The facility, set up in the premises of the Institute of Aerospace Medicine (IAM), aims to conduct exclusive scientific research in the field of aerospace toxicology. Air Marshal A K Behl, director general, medical sciences (Air), said the new facility would help conduct root analysis of aircraft-related accidents.

Dr Arvind K Chaturvedi, Adjunct Professor, University of Oklahoma Health Centre and Graduate Facility, while delivering the ‘Air Marshal Subroto Mukherjee Memorial Oration’ at the IAM recently, said aerospace toxicology deals with studying the various adverse effects of drugs, chemicals and contaminants on humans flying within or outside the atmosphere.

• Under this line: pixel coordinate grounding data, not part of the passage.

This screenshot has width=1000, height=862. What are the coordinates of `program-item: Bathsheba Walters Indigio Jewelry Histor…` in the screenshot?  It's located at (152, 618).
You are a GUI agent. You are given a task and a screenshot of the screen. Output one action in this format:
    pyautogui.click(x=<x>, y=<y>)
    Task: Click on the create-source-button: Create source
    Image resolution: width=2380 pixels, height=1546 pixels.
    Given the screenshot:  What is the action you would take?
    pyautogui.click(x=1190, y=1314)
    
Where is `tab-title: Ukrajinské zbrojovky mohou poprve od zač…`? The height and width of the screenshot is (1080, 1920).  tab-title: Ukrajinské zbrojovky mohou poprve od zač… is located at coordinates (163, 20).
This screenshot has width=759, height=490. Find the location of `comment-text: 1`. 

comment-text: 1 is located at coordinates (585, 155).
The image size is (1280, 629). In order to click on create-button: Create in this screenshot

The lab will have multiple utility as it can even cater to the needs of Indian Space Research Organisation (Isro), which has in the pipeline a human space project, feasibility studies for which have already begun.

Useful for aviators

Noting that toxicology also helps address the effects on aviators, Chaturvedi said the basic components of combustion toxicology and post-mortem forensic toxicology could be easily applied in resolving or addressing applicable issues associated with aviation.

In his abstract on ‘Aerospace Toxicology: An Emerging Multidisciplinary Field of Medical Science,’ Chaturvedi said this can be done after an analysis of combustion gases and drugs in blood and other biological samples collected from pilots who suffered fatal injuries in accidents/incidents. The new lab will come in handy in conducting these analyses.

Pointing out that economic, environment, forensic and combustion toxicology are branches of toxicology, he said the subject is of tremendous importance for any Air Force as such findings might be helpful in establishing whether the inhalation of these fire gases and or the use of drugs by pilots were cause or factor in those accidents.

Something the Indian Air Force, which has lost over 50 fighter and fixed wing aircraft due to crashes, can use.